Every line below that has "size" in it should be copied.

(Saved entries)
*** Begin section ***

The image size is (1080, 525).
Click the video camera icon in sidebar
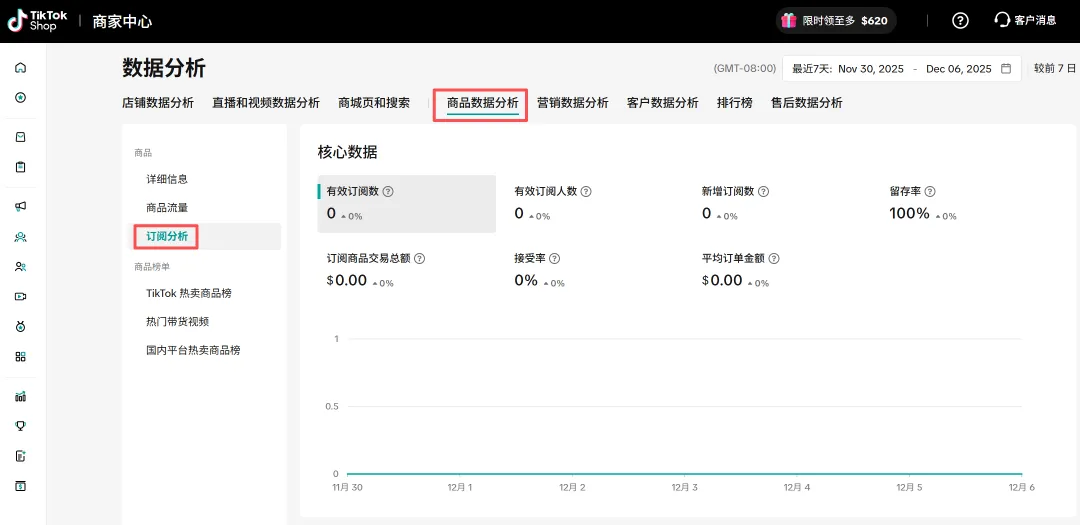click(x=20, y=297)
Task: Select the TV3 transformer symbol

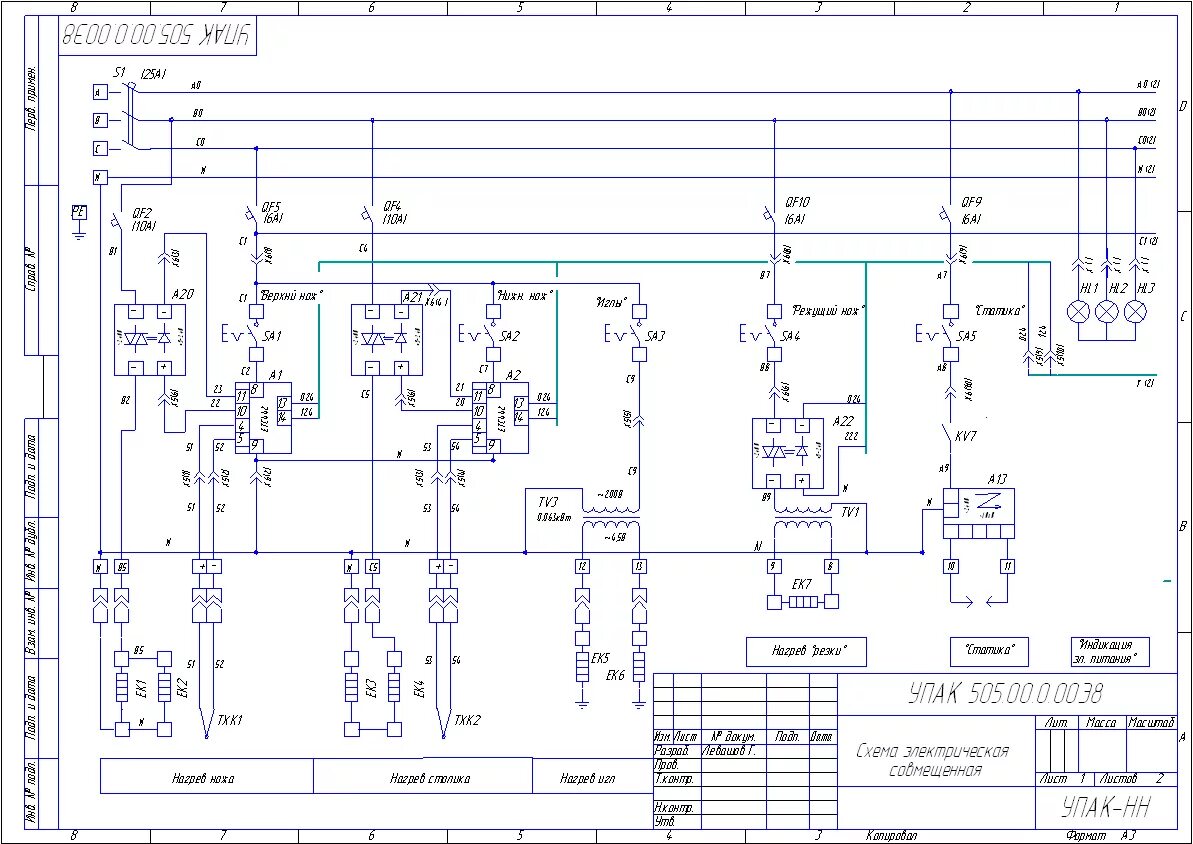Action: click(x=611, y=526)
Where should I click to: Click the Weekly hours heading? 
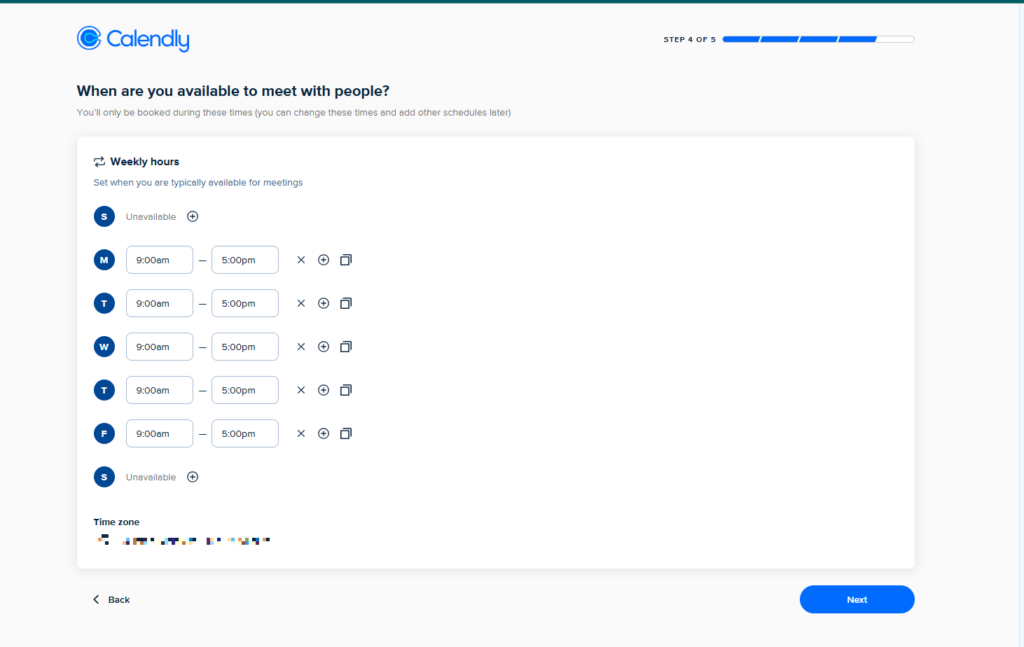[x=144, y=161]
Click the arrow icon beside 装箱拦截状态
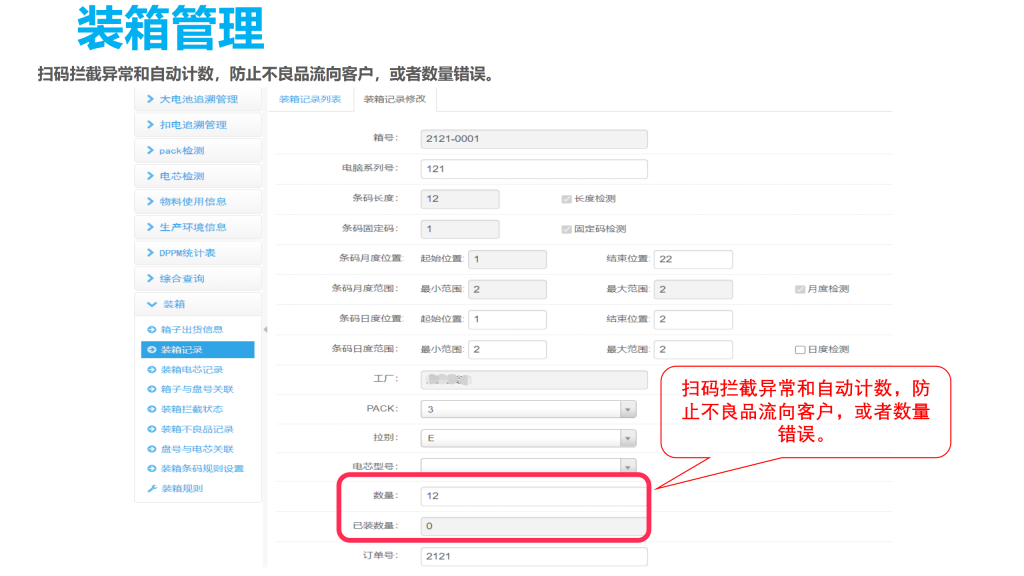 click(x=152, y=409)
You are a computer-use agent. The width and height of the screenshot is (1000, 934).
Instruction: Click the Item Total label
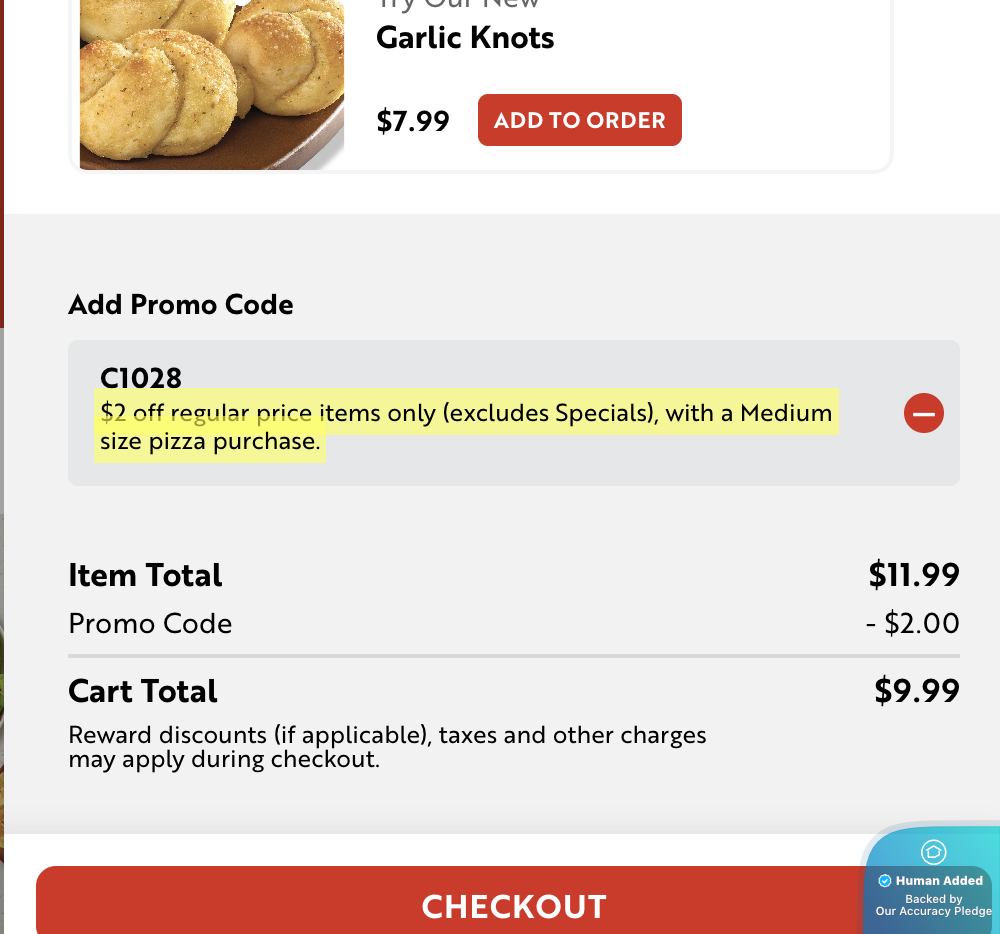point(145,575)
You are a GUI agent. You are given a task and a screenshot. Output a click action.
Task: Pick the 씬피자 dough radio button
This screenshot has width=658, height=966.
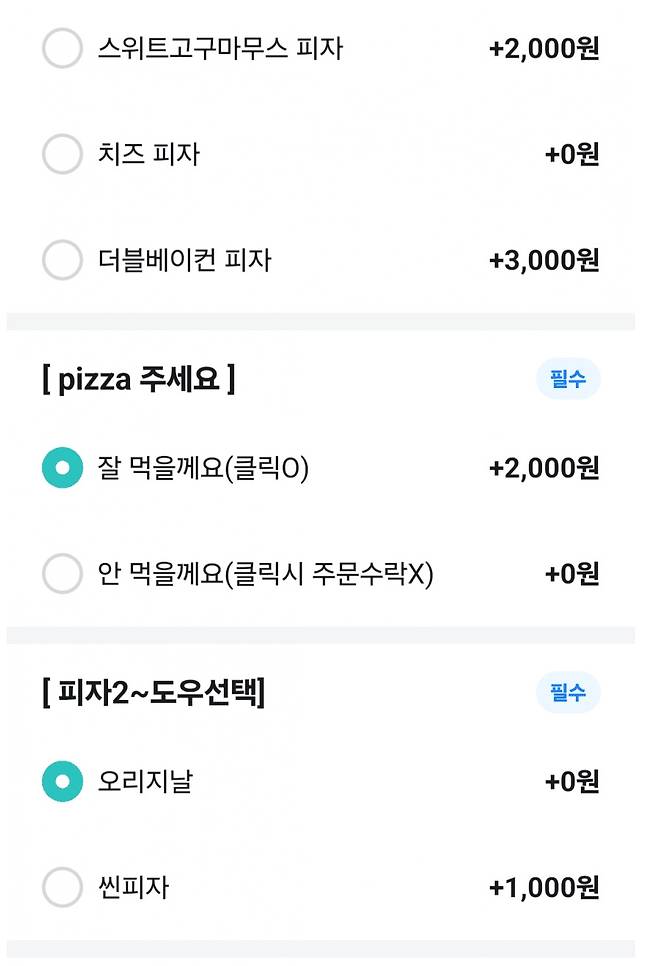pyautogui.click(x=62, y=887)

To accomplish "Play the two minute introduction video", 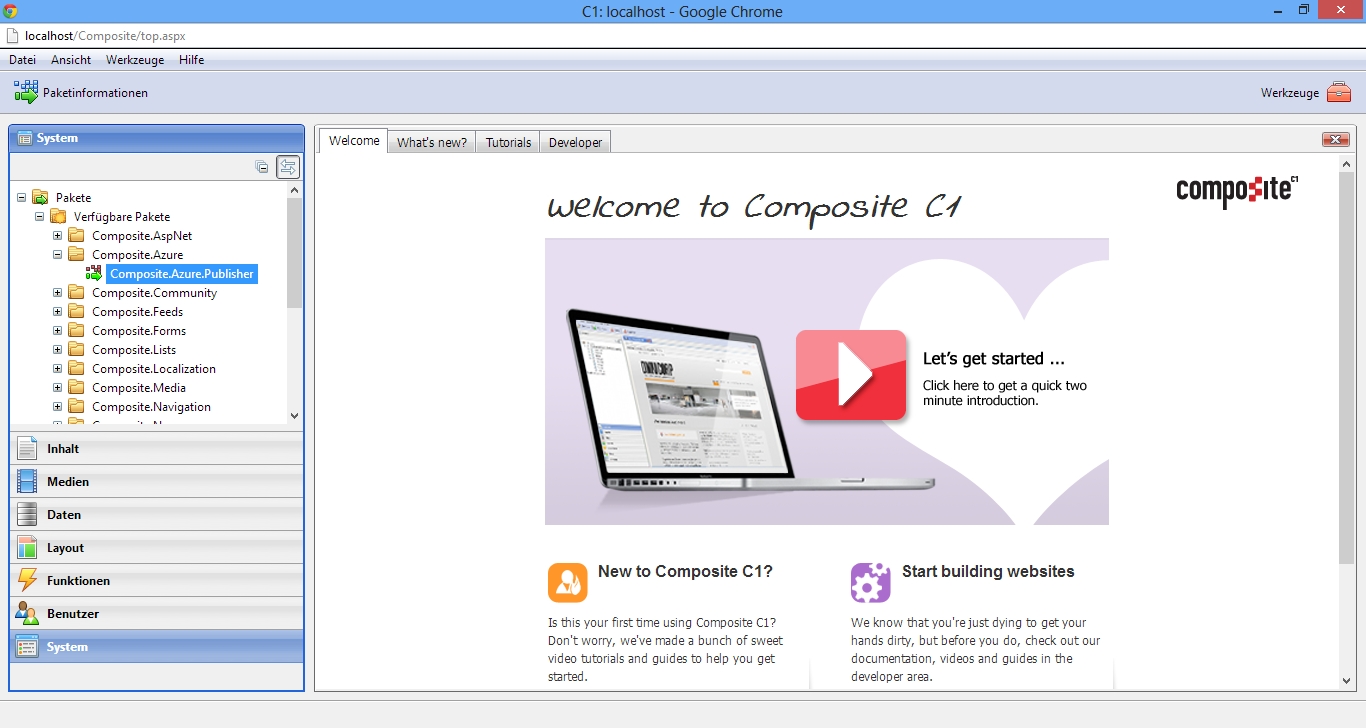I will click(851, 375).
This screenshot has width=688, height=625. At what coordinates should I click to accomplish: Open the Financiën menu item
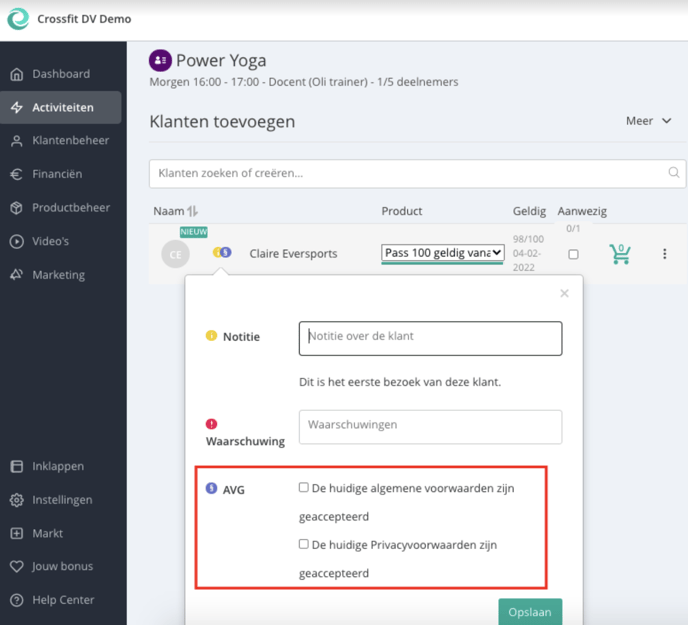pyautogui.click(x=57, y=174)
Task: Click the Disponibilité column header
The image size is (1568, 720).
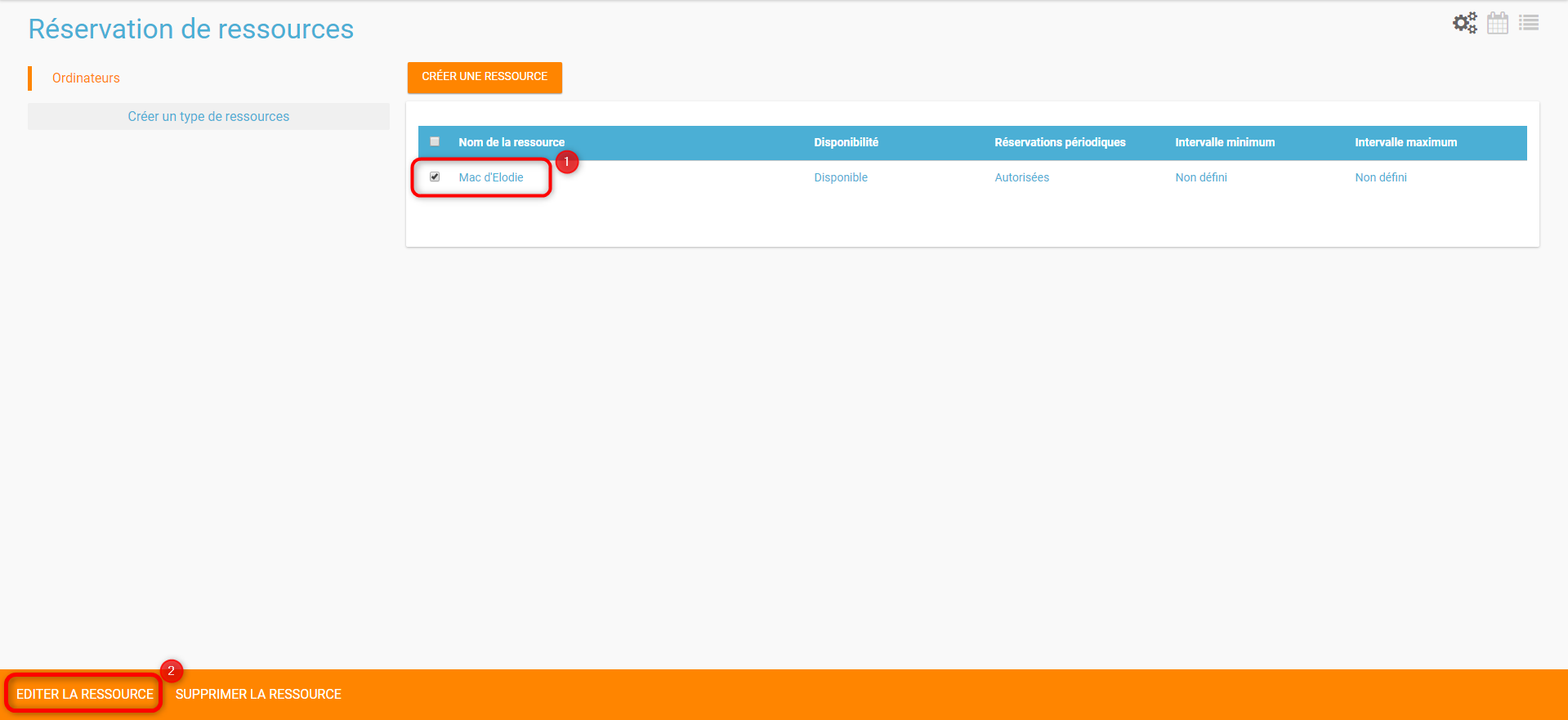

*** End section ***

• [Exercise result]
The image size is (1080, 525).
The image size is (1568, 720).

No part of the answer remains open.